TASK TO COMPLETE – Reproduce the listing below in full and exactly; no pictures belong in the copy.
EXTRACTED RECORDS below:
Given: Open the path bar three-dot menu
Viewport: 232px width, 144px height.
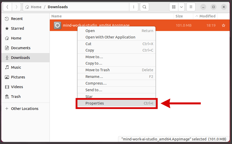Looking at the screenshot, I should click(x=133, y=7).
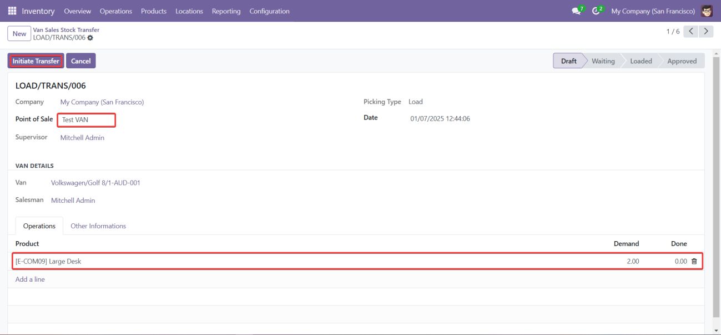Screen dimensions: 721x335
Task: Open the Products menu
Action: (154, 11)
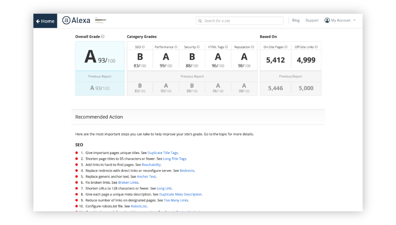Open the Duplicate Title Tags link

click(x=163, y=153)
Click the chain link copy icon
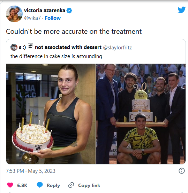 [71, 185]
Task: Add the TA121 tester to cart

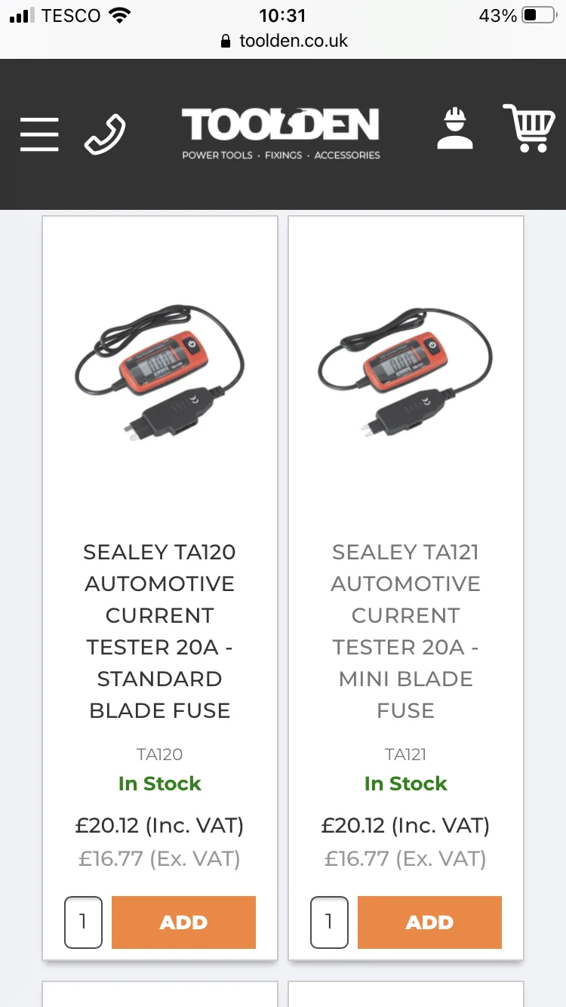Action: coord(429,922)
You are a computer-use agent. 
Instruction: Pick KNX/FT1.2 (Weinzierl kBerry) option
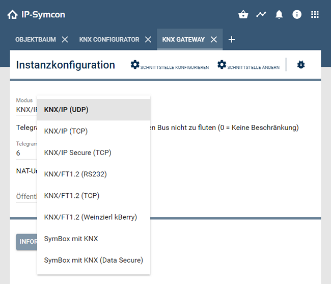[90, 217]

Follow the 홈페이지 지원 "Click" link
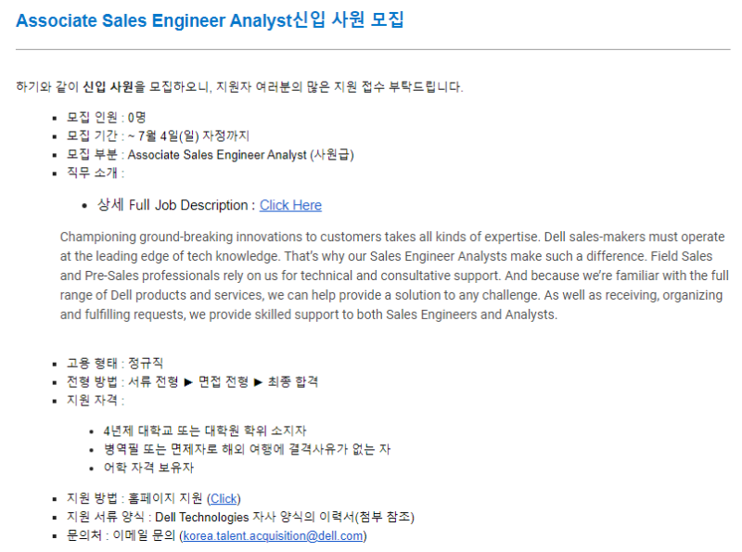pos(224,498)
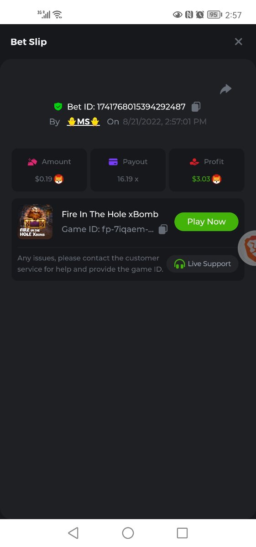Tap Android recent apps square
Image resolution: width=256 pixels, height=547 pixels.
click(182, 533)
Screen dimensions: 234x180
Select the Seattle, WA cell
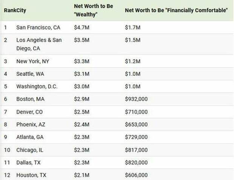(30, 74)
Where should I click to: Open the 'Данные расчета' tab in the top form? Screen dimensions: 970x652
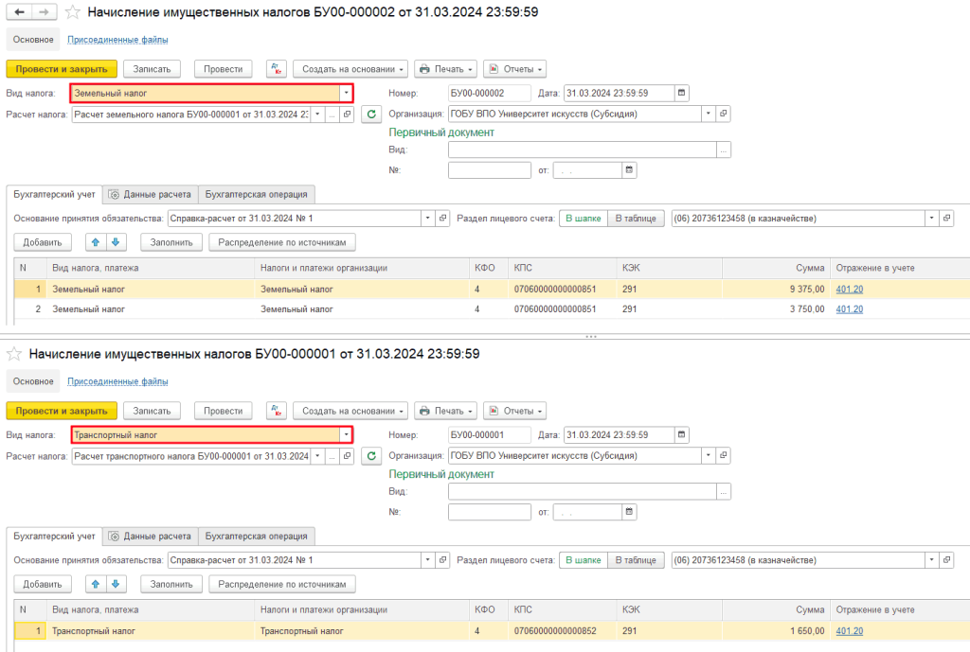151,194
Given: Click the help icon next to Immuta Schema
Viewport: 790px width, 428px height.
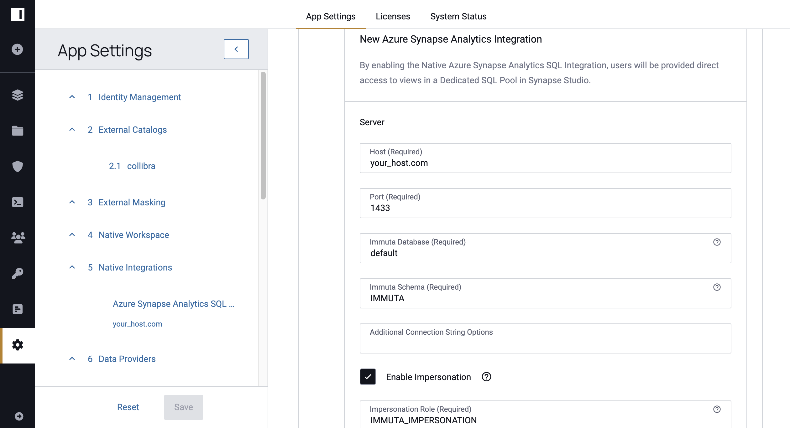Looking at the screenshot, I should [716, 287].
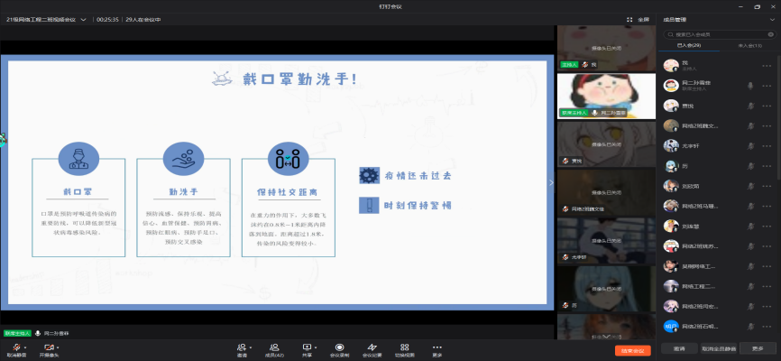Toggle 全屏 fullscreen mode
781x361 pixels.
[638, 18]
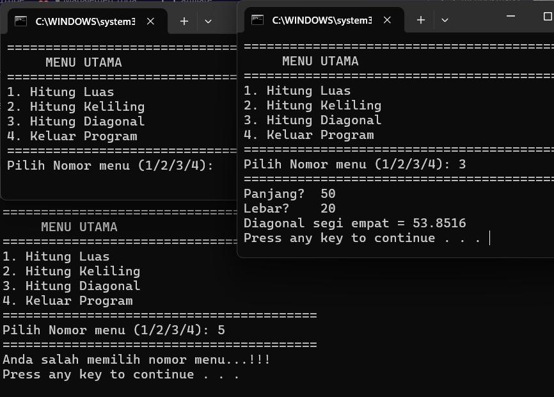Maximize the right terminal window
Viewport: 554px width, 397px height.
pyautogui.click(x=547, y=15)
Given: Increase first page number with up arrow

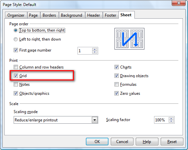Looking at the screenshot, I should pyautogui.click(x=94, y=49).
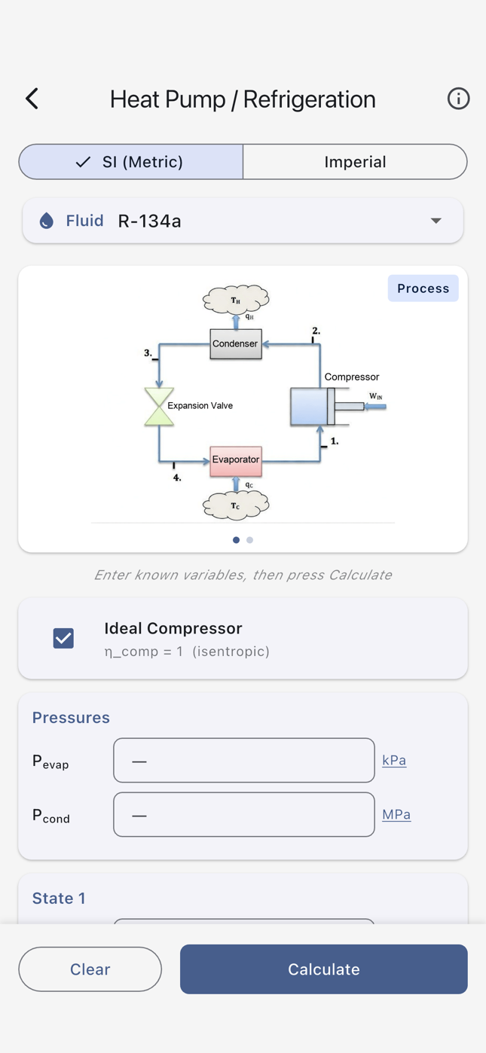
End of EXTRACTED RECORDS.
EXPECTED ANSWER –
Given: Open the path bar three-dot menu
Viewport: 232px width, 144px height.
Looking at the screenshot, I should click(x=133, y=7).
Screen dimensions: 721x335
Task: Open the Products menu
Action: (154, 11)
Open the Duplicate Title Tags link

click(x=163, y=153)
Click the chain link copy icon
 [71, 185]
Task: Add the TA121 tester to cart

Action: coord(429,922)
You are a computer-use agent. 
Instruction: Pick KNX/FT1.2 (Weinzierl kBerry) option
[90, 217]

Follow the 홈페이지 지원 "Click" link
pos(224,498)
Tap Android recent apps square
Image resolution: width=256 pixels, height=547 pixels.
click(182, 533)
Screen dimensions: 234x180
Select the Seattle, WA cell
(30, 74)
Where should I click to: Open the 'Данные расчета' tab in the top form? Screen dimensions: 970x652
151,194
Given: Click the help icon next to Immuta Schema
Viewport: 790px width, 428px height.
Looking at the screenshot, I should [716, 287].
Toggle 全屏 fullscreen mode
781x361 pixels.
[638, 18]
Maximize the right terminal window
Viewport: 554px width, 397px height.
pyautogui.click(x=547, y=15)
Given: Increase first page number with up arrow

Looking at the screenshot, I should pyautogui.click(x=94, y=49).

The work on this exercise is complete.